Sai quella cosa degli obbiettivi che ti dicevo poco più su. Ecco, io penso che bisogna continuamente alzare l’asticella per essere contenti. E quindi a volte penso a New York. E tante volte penso ai Chemical Brothers (mi leggete?). Ancora più in là penso a Cagliari, che il massimo della vita sarebbe essere riconosciuto come un professionista a livello internazionale e poter aprire uno studio mio in riva al mare, che vuoi mettere fare delle conference call con un’Ichnusa e i piedi all’aria calda della Sardegna?

Se ti dico “Splash” cosa ti viene in mente?

Mi viene in mente quando ero bambino ed ero in montagna con i miei genitori e ho messo un piede in una mega cacca di mucca e poi mi hanno lavato le gambe dentro al lago Nambino, perché, sì, avevo la merda fino alle ginocchia.
Penso all’estate e i gavettoni e Sabrina Salerno che fa il concorso di miss maglietta bagnata.
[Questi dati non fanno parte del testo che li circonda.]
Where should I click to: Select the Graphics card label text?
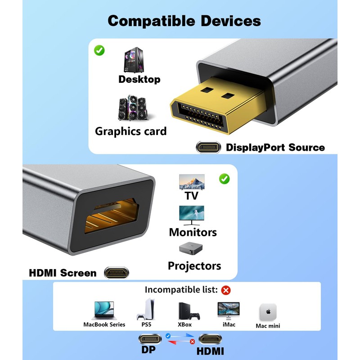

O forse Samantha Fox. Ok, i miei riferimenti culturali sono abbastanza anni 80, lo ammetto. E decisamente tettuti.
Penso a Pollock e all’action painting, alla mostra che c’è adesso alla Tate Modern e non sono andato ancora a vedere, mannaggia.
Splash. Un mega orgasmo. Ma di quelli giganti che tolgono il fiato e ribaltano gli occhi. E poi devi girare il materasso.
Penso a Drop che è una canzone dei Cornelius che mi piace tanto e c’è il video proprio bello.
Penso all’inchiostro nell’acqua e di quella volta che ho fatto un video per il Principe di Savoia. Non il signore eh, l’albergo.
Penso allo schiaffo che ti fa fare prendere delle decisioni un po’ grosse e la guancia fa male ancora e però a volte sorridi lo stesso.
In realtà la prima cosa che m’è venuta in mente è la barzelletta più brutta del mondo, quella dell’uomo che entra in un caffè. Scusa.